Book reception and reading by Mark Chesnut planned for Thursday, September 29, 6 to 8 p.m., at the Morgan-Manning House in Brockport

Mark Chesnut is an award-winning, New York City-based travel writer who was born and raised in Brockport. He is returning to the village later this month to discuss his new book, Prepare for Departure: Notes on a Single Mother, a Misfit Son, Inevitable Mortality and the Enduring Allure of Frequent Flyer Miles (Vine Leaves Press, 2022). 

Prepare for Departure is a memoir about a mother, a son, and the journeys that families sometimes must take together. It touches on complex issues, including death, grief, parent/child relations, growing up gay in the 20th century, self-acceptance and finding your place in the world. Woven through it all is humor. 

The mother in the story is Eunice Chesnut, who lived in Brockport for 60 years. She earned her undergraduate and master’s degrees after being widowed and while working and raising her children. Eunice was well-known in the community and served for more than 30 years as the historian of the Western Monroe Historical Society. During that time, she founded enduring community events like the Old-Fashioned Fourth of July Celebration and the annual Peddlers Market at the Morgan-Manning House. A prolific writer about local history, she had nine books to her credit, including a two-volume Encyclopedia of Brockport, which contains the stories of almost 2,000 people, back to the earliest settlers of the Brockport area.

Mark attributes his overwhelming wanderlust to his misfit childhood in Brockport with an indulgent upbringing by his mother. At an early age, he learned to dodge discomfort by jumping on the nearest plane, bus or car. That tactic proved especially useful when his mother made it clear that there was no room for discussion about his gay identity.

In 2015, 89-year-old Eunice moved to a New York City nursing home to spend her final weeks near her son. It was then that Mark embarked on the most emotional journey of all. “I hadn’t lived this close to my mother in more than 30 years. And now I was responsible for her life, health and death,” Mark said.

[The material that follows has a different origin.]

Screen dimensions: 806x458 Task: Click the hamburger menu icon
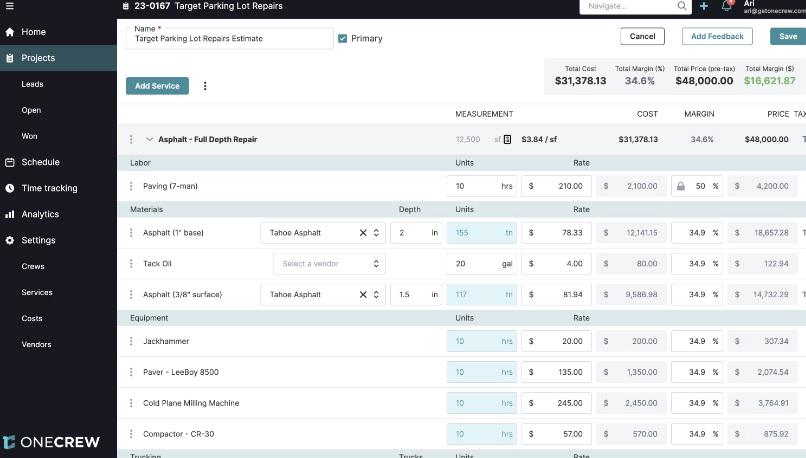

Prepare for Departure showcases what happened as the two of them faced death while revisiting life – from airport shoplifting to avoiding Southern Baptist salvation, from acting like Hillary Clinton in a nursing home to hanging with a dragged-out grandfather, from creating an imaginary airline to flying away and finding a place in the world. More than an end-of-life memoir, more than a collection of childhood memories and travel stories, the book takes readers on a trip – through time, through loss and through forgiveness and acceptance.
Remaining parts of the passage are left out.